You have to set the axis mode to "datetime". You can change the
regularity of the tick positions in the Major Ticks formatting option
tab (under number).
CSV file support could look like this
mydate,dnsg,dnsx
2013-04-08T13:21:00,6.80,8.15
2013-04-08T13:22:00,9.30,20.53
For CSV format you can choose the date format in the import dialog.
You can also enter dates in this format manually in the Data Edit dialog
box (choose New->Date/Time dataset).
Jeremy
On 04/08/2013 09:32 PM, Sherwood Botsford wrote:
So far I've been unable to create anything with a time axis. Perhaps
I'm looking in the wrong place.
One set of sample data, space delimited. Converting to comma delimted
would be a simple SED command.
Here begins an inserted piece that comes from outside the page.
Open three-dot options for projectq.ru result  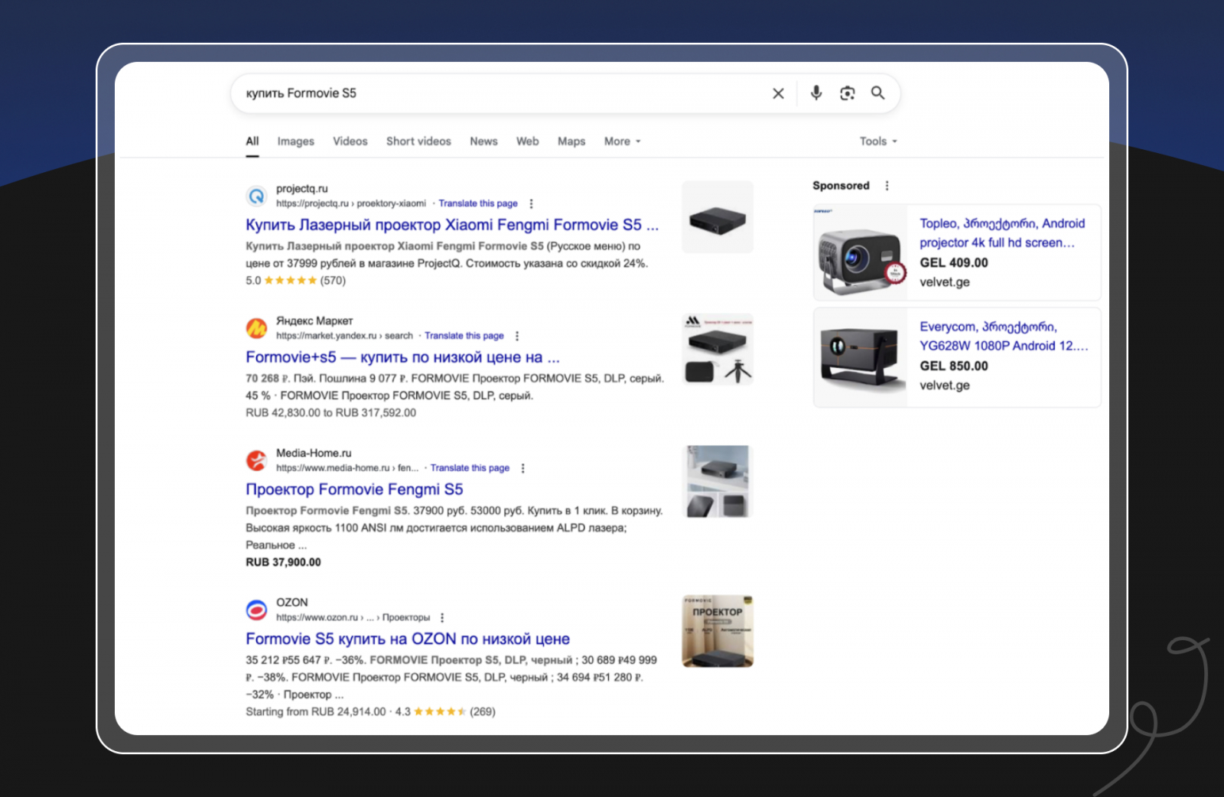pos(532,203)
Two measuresments per interval Letters
are just for human readability.
2013-04-08 13:21:00 DNS G 6.80, DNS X 8.15
2013-04-08 13:22:00 DNS G 9.30, DNS X 20.53
2013-04-08 13:23:00 DNS G 13.37, DNS X 12.24
2013-04-08 13:24:00 DNS G 15.26, DNS X 8.40
Respectfully,
Sherwood of Sherwood's Forests
Sherwood Botsford
Sherwood's Forests -- http://Sherwoods-Forests.com
780-848-2548
50042 Range Rd 31
Warburg, Alberta T0C 2T0
On 8 April 2013 11:44, Jeremy Sanders <[email protected]
<mailto:[email protected]>> wrote:
Hi -
On 07/04/13 15:59, Sherwood Botsford wrote:
X coordinate is { MMM-YYYY | mm-dd-yy | hh:mm | dow hh:mm ...
X coordinate is Standard Unix time stamp (optional removal of
Daylight
savings time)
X coordinate is days of week
X axis is modular time. E.g. you have a bunch of data over multiple
weeks, and want to see if there is a correlation with time of
day, so
you need the ability to strip out some of the coordinate.
Do you mean that you are unable to import the data in these formats?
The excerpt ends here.